An apology is the automatic response from her when she rights herself, it's only when she sees me that she grins that grin I've been seeing so often.

"Oh, it's you"

"Figured I would run into you" because of course I need to talk to her, after all, I'm a lucky person, aren't I?

"Destiny," she says in an exaggerated manner and holds her hands up as if revering to some higher being. "We were meant to meet, my friend, and you can't run away this time"

"I did not run away, you are the one who ran off" I clarify. "And I can run away from this because if I don't, I'll be late for practice today"

She wants to say something, but she realizes that I make a very good point and she also realizes that she has to get to her activity as well.

"We'll talk next time then"

And she's off again.

Why does she see the need to talk to me though? I'm just some random kid she defended today.

Though she made friends with all the other kids she saved, so that explains it.
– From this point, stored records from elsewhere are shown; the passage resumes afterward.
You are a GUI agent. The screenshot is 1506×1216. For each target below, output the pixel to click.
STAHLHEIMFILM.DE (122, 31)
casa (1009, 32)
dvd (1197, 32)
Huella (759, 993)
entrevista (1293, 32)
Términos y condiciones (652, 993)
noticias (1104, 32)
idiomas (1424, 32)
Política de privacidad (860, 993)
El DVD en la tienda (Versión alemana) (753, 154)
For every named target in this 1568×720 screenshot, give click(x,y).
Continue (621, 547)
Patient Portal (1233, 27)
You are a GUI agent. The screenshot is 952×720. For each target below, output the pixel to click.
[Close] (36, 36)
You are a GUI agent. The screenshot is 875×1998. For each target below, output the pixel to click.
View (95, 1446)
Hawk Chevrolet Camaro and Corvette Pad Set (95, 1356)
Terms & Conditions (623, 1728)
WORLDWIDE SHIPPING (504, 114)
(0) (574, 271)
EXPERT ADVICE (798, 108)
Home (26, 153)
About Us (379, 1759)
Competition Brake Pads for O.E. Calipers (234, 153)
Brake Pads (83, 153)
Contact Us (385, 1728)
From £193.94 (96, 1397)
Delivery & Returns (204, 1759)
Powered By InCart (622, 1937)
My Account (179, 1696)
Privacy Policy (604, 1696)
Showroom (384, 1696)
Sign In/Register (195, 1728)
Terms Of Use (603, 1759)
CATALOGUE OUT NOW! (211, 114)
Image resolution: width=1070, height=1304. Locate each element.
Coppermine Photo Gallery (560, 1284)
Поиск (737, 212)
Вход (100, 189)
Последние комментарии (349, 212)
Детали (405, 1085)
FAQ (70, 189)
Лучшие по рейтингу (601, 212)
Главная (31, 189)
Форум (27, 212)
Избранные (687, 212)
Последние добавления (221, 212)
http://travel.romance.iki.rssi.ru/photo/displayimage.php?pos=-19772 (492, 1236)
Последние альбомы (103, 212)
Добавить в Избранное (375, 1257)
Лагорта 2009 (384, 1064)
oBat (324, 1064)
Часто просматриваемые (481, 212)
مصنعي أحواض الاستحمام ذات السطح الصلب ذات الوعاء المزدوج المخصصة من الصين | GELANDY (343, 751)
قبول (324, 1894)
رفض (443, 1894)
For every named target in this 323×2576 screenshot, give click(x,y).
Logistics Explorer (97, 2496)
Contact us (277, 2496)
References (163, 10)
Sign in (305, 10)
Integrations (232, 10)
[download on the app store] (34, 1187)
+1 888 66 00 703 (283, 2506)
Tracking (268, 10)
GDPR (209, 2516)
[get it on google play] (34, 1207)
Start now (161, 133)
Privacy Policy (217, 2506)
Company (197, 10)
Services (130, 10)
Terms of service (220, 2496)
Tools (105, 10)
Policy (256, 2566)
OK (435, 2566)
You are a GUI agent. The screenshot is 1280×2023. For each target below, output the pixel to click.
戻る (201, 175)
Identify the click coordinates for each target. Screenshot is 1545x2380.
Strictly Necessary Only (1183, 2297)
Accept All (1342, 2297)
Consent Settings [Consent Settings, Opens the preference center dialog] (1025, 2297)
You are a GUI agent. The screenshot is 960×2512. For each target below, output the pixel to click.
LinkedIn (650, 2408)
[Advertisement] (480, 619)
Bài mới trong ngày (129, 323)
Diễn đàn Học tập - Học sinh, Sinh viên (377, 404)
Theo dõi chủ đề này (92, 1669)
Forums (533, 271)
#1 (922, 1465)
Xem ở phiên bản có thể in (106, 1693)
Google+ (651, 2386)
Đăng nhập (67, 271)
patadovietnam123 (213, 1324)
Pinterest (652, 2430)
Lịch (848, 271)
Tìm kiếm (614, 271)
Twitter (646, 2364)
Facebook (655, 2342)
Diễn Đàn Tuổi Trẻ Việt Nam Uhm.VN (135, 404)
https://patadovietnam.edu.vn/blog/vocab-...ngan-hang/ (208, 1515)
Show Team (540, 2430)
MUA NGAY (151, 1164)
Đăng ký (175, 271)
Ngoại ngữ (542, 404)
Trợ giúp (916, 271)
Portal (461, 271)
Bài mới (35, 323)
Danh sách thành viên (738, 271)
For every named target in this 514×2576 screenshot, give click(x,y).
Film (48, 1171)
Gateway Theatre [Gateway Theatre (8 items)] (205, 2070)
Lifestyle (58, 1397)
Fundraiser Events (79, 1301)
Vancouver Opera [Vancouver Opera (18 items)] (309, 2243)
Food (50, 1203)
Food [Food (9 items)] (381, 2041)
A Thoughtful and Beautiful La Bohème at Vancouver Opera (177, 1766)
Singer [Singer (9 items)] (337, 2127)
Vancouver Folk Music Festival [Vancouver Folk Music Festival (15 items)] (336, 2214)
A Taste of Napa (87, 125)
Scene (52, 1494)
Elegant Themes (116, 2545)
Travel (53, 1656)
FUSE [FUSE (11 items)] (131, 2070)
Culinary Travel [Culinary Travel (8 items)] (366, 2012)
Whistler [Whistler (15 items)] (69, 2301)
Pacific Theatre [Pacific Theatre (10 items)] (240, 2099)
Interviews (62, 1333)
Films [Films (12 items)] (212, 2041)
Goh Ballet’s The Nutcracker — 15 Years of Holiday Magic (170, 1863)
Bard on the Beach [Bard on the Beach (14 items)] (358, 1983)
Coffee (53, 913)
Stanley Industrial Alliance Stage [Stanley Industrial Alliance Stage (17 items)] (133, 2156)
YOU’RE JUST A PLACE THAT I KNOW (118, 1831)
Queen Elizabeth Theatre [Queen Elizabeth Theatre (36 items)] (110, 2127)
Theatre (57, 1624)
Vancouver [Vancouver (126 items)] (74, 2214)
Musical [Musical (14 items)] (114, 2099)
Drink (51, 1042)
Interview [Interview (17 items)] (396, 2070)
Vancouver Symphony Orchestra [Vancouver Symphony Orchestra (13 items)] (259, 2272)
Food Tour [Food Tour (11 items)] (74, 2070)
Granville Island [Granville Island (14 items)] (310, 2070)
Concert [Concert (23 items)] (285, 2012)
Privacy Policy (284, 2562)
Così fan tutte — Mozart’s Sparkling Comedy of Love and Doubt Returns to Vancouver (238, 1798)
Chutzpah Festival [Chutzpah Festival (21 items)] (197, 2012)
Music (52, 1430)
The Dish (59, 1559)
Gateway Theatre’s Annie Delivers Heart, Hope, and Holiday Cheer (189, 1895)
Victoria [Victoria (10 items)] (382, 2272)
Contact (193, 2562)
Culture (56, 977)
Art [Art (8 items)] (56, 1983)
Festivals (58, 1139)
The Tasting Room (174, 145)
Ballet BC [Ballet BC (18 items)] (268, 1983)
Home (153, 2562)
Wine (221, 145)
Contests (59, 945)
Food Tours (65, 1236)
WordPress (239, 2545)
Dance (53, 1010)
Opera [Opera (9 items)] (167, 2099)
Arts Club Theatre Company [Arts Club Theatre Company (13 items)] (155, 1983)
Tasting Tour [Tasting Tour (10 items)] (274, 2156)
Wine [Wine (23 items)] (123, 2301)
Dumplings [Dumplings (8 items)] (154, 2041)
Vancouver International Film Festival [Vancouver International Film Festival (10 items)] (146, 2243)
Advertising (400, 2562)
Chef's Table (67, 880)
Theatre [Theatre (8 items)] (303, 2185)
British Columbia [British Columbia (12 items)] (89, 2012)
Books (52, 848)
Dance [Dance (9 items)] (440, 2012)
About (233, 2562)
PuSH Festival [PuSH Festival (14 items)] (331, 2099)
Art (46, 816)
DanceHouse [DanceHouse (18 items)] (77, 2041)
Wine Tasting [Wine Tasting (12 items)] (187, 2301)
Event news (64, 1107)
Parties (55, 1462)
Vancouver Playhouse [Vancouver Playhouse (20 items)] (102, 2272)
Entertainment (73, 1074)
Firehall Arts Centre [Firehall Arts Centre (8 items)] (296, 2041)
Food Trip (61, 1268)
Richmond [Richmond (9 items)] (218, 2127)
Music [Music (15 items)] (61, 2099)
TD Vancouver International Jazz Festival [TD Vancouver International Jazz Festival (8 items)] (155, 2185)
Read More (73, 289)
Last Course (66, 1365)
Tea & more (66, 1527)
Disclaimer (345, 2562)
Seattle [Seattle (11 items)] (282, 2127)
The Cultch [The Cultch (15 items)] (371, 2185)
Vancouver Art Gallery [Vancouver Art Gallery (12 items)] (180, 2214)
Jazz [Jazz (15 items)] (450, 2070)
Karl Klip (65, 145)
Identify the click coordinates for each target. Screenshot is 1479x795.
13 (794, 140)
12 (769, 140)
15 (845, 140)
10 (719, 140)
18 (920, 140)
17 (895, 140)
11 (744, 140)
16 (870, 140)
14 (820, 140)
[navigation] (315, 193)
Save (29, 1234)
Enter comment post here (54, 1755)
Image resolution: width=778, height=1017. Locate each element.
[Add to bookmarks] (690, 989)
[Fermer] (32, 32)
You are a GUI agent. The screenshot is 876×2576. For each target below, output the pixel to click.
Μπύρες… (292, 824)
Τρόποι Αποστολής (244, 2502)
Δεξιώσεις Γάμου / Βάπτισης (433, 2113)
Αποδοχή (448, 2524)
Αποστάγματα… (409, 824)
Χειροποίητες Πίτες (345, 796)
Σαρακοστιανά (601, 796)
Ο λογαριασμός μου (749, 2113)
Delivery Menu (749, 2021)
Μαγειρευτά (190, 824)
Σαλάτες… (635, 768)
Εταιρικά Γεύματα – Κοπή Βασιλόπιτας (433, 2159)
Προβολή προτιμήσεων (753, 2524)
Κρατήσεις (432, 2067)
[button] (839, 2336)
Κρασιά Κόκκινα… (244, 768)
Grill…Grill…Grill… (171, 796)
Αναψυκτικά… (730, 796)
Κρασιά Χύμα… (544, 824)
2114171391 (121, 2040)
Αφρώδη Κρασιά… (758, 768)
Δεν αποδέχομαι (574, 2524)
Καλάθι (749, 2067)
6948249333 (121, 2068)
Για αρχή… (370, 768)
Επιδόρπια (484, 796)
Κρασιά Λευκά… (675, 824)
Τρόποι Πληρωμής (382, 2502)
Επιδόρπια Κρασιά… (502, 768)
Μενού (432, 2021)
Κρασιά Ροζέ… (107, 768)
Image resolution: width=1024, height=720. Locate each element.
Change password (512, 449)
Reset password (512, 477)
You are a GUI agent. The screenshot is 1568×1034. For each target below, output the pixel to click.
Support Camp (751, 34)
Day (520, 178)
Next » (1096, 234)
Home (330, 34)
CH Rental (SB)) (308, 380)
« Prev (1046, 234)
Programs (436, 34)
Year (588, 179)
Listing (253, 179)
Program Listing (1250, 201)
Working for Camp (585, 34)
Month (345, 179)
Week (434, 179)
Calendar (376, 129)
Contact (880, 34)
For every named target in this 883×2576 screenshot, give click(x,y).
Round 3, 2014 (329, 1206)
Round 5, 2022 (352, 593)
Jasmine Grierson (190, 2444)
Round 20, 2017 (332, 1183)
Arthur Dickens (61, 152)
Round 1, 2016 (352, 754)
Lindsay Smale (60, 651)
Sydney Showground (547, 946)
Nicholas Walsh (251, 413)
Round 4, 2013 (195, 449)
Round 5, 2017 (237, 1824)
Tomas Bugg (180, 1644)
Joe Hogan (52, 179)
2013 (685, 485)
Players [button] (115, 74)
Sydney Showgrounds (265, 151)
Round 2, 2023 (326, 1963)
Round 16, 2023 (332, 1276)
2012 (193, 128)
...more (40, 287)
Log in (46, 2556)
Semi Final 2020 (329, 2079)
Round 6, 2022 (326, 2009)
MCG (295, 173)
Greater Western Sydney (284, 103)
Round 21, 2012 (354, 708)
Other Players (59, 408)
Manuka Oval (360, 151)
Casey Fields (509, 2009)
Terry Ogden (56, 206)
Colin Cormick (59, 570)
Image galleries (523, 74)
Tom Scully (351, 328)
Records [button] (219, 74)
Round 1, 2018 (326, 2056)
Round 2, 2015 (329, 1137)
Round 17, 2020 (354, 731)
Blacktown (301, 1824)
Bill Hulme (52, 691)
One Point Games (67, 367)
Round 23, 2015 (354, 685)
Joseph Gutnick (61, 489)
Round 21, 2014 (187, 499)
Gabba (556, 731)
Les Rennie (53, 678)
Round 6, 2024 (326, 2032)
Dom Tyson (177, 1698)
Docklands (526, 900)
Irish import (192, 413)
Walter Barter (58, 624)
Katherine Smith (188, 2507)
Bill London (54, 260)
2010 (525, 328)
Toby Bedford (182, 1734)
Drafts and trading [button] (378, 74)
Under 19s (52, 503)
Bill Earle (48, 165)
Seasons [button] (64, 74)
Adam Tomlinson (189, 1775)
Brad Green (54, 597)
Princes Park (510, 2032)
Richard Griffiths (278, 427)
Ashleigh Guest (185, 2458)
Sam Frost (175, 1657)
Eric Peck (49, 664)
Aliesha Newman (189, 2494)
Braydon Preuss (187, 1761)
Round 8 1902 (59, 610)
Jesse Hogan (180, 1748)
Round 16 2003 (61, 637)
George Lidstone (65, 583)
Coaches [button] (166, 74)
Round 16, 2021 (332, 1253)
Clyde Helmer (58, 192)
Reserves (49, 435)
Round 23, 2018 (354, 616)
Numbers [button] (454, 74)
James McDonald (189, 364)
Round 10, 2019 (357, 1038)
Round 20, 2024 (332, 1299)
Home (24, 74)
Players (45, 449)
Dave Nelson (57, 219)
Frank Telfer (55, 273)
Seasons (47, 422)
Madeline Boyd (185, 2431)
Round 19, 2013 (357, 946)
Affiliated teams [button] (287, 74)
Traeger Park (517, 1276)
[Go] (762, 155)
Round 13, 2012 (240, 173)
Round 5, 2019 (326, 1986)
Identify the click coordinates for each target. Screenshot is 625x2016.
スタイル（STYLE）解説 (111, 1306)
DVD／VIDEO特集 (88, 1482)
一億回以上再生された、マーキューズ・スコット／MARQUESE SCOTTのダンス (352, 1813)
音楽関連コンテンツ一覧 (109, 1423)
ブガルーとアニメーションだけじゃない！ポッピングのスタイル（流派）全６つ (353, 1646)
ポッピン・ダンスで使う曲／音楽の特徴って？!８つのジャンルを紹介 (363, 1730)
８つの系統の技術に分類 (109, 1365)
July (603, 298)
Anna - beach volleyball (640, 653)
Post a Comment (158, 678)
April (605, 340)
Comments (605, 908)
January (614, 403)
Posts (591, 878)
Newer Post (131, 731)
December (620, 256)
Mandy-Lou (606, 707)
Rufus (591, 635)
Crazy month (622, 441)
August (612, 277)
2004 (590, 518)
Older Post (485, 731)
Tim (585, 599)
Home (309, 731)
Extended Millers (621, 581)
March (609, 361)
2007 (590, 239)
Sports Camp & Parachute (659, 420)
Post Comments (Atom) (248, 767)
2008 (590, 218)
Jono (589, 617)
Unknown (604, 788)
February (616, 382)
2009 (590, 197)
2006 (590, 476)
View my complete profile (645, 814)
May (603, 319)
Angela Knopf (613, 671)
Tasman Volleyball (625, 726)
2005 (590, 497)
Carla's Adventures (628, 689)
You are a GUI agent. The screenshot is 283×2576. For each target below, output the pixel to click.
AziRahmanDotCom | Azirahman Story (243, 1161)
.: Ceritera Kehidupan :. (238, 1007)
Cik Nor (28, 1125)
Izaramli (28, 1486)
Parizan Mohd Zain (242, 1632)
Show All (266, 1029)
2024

It's quite an exciting situation, isn't it? While I suspected that I would meet some of the cast, I for some reason didn't consider friendship with any of them. Though I did think about who I would punch in the face, that's for sure and Katsuki is number one on the punch list.

"Practice" I remind myself and continue my trek through the halls. "Today I will become Tsubasa"

Because no one is better at soccer than the one Captain Tsubasa and no one is changing my mind.

Sorry for the wait,I hope you enjoy this. I've been dragging things out for a long time, or so I've been told and a lot of people just want me to time skip to UA already. I could do that, but I don't know if it will work out right, or better yet I don't if I could write that in the best way. you know what I mean? But I'll figure it out. Speaking of UA, there will be some differences in my fic in comparison with the anime and manga, just letting you know.